Dr. Shulamit Reinharz's forthcoming book.

Texts: German-language letters, first-hand accounts, certificates, and affidavits from the 1930s and 1940s, written or received by the late Max Rothschild. The letters were written in the Netherlands, Germany, Palestine/Israel, and Massachusetts.

Purpose: To aid a research scholar

Date of translation: 2018-2020

Born in Gunzenhausen, Germany in 1921, Max Rothschild fled to the Netherlands after Kristallnacht and his subsequent imprisonment in the Buchenwald concentration camp. After the German invasion of Holland, Max Rothschild became an underdoiker (Dutch, person in hiding). After the Allied liberation of Holland, he married Ilse Strauß. In 1947, after enduring the US Consul's unsympathetic bureaucratic procedures, the couple reunited with Max's parents and sisters in Malden, Massachusetts. With the founding of the State of Israel in 1948, Max and Ilse moved there for one year.
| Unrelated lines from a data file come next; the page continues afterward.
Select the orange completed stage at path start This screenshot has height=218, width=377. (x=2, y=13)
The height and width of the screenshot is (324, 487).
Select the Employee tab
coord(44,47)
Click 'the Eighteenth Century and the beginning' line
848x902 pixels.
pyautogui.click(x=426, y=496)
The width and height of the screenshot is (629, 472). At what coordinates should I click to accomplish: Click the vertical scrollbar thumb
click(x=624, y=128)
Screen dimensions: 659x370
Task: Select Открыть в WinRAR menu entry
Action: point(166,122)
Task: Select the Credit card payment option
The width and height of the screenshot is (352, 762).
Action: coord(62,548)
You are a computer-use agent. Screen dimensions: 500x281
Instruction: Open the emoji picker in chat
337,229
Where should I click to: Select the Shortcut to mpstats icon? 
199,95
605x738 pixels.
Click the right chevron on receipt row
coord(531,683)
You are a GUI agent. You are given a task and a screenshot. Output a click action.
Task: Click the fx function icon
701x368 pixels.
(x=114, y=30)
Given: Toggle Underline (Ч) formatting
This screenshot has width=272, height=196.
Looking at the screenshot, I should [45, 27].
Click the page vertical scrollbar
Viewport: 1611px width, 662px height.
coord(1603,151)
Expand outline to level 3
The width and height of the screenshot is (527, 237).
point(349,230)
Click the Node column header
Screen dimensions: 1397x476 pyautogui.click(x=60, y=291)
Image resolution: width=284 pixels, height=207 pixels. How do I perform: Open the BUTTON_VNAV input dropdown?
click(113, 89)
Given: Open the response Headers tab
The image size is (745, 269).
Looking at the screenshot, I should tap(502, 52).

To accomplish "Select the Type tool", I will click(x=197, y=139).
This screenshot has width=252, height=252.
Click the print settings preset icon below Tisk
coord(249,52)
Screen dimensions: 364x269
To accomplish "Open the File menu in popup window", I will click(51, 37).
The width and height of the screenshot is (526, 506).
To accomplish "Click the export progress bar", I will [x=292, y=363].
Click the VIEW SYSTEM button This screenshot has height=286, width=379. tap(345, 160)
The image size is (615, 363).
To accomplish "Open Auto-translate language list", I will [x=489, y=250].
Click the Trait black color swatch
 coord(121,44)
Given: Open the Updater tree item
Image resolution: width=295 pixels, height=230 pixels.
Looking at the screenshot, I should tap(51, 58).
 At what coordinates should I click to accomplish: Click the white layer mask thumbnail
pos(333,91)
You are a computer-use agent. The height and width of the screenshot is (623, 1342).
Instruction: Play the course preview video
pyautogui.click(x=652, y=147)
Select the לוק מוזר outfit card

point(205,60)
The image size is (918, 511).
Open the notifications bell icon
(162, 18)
The couple were two of the very few Dutch Jews to survive. The Netherlands had the worst Jewish survival rate in Western Europe.

Many thanks to Dr. Shulamit Reinharz, Professor Emerita, Brandeis University, for granting me permission to include her family's letters in my portfolio. Her father's memoir, written in English, and the 125 German letters that I translated are the basis for her forthcoming book. To learn more about her work, contact her at reinharz@brandeis.edu.

Mainz, Germany. July 29, 1937.

Max Rothschild, age 16, to his family in Munich.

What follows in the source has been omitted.